We can generate different plans, either with EXPLAIN, EXPLAIN (VERBOSE, ANALYZE) or with EXPLAIN (VERBOSE, OPTIMIZERSTEPS) . Here is an excerpt from the documenation about the EXPLAIN SQL command here:

There are three types of plans which can be queried:

  • The optimized plan. By default, if no other behavior is requested through an
  • The optimizer steps. If the OPTIMIZERSTEPS option is present, Hyper will output the plan at multiple intermediate steps during query optimization, e.g., before and after join reordering.
  • The analyzed plan. When invoked with the ANALYZE option, Hyper will actually execute the query, including all side effects (inserted/deleted tuples, etc.). Instead of the normal query results, you will however receive the query plan of the query, annotated with runtime statistics such as the number of tuples processed by each operator.

Let’s generate two detailed graphs: the analyzed plan and the optimizer steps. We export them as json files and then use a great interactive query plan visualizer developed by Tableau: https://tableau.github.io/query-graphs/. Also there is rewrite (here) of the rendering layer of query-graphs currently ongoing, by Adrian Vogelsgesang (Tableau). It should be merged into the official Tableau query-graphs repository soon. This is is the one we are going to use next.

explain = "EXPLAIN (VERBOSE, ANALYZE) "
planRes = conn.execute_query(explain + query)
targetPath = "./plan_analyze.json"
plan = "\n".join(r[0] for r in planRes)
with open(targetPath, "w") as f:
    f.write(plan)

hyper_plan_1

Note that the graph nodes can be expanded and give more information than on this screen capture.

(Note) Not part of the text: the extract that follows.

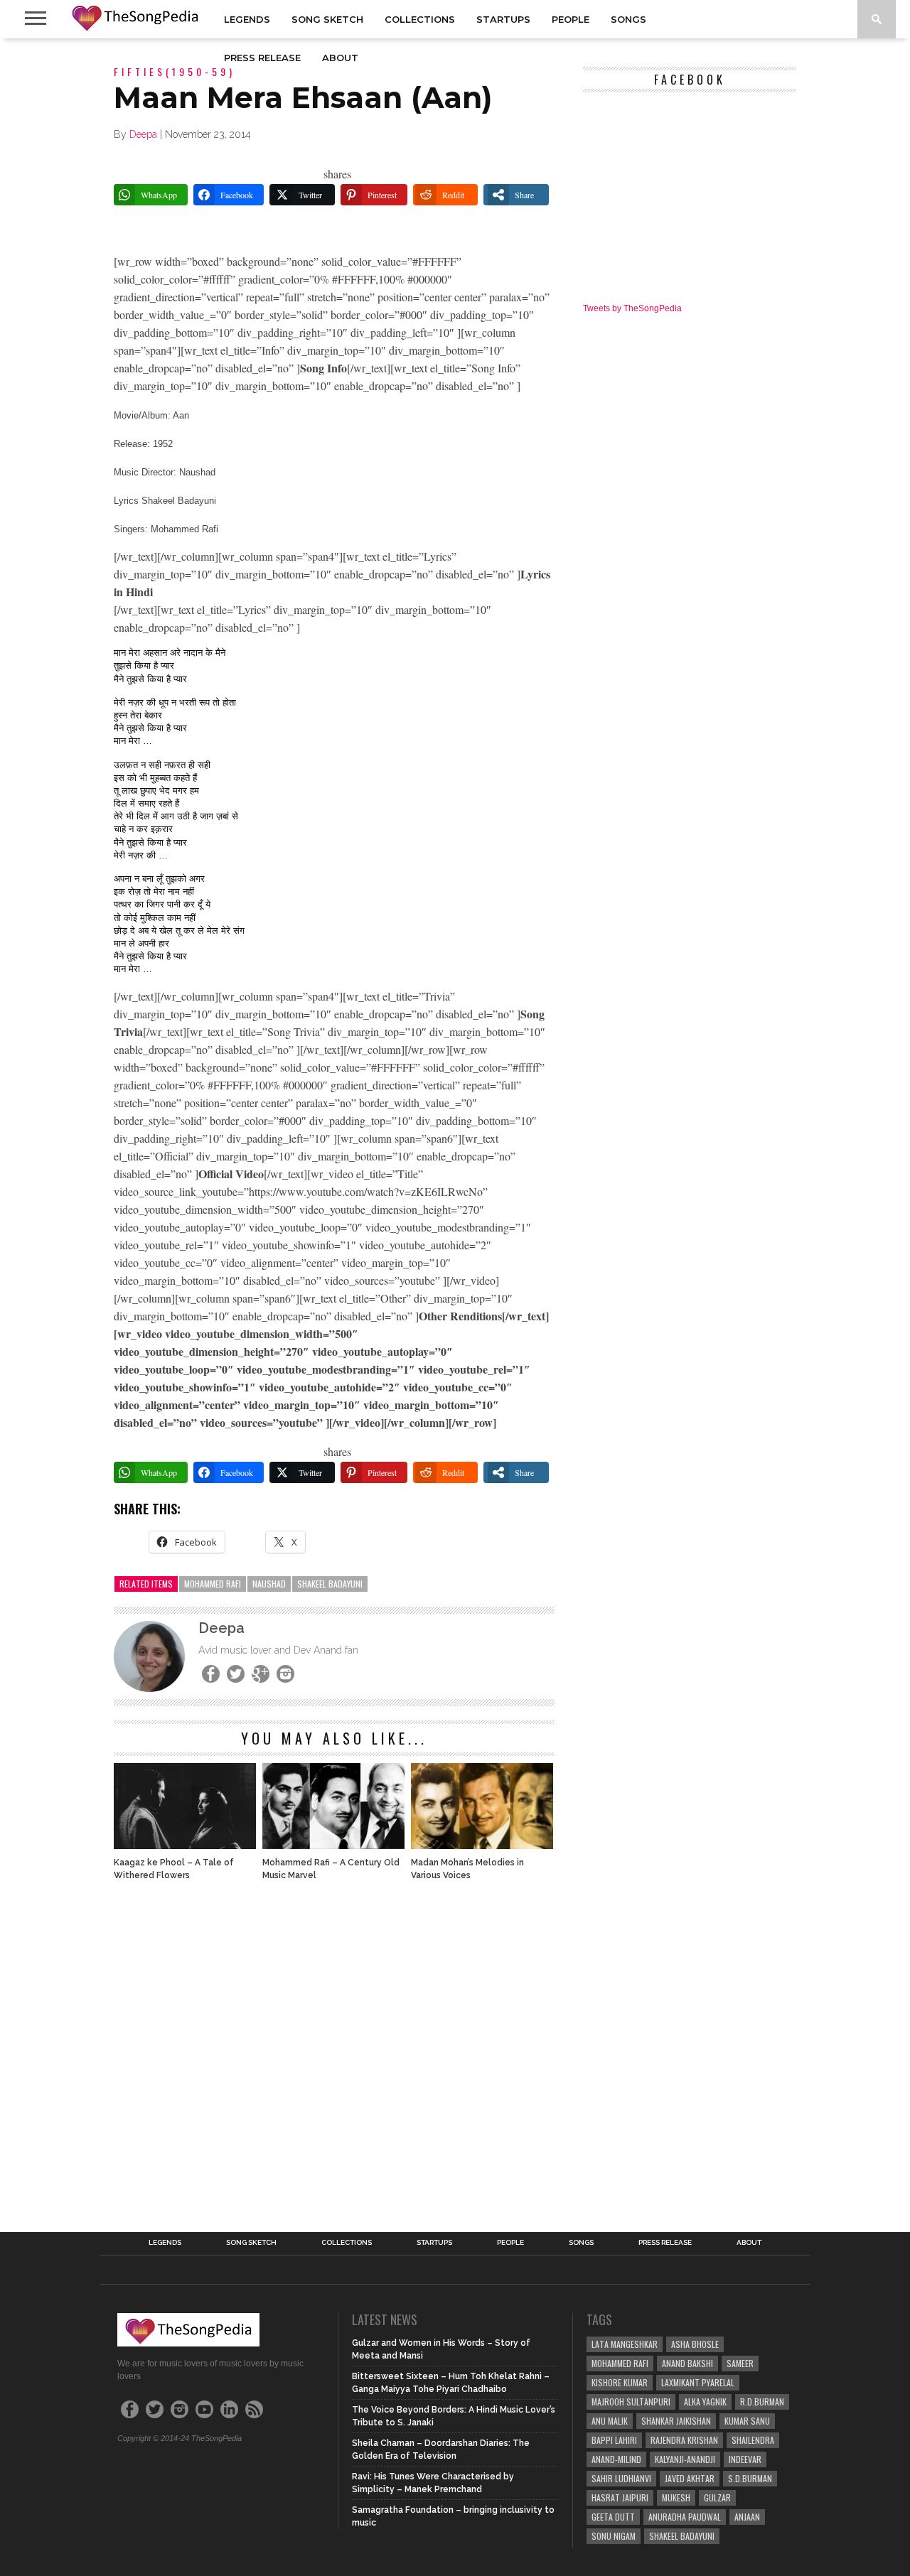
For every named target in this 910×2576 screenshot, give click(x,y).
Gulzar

explain = "EXPLAIN (VERBOSE, OPTIMIZERSTEPS) "
planRes = conn.execute_query(explain + query)
targetPath = "./plan_optimizersteps.json"
plan = "\n".join(r[0] for r in planRes)
with open(targetPath, "w") as f:
    f.write(plan)

hyper_plan_2

conn.close()
hyper.close()

These query plans could help us to gain insights into how each engine approaches the query and identify possible differences in performance.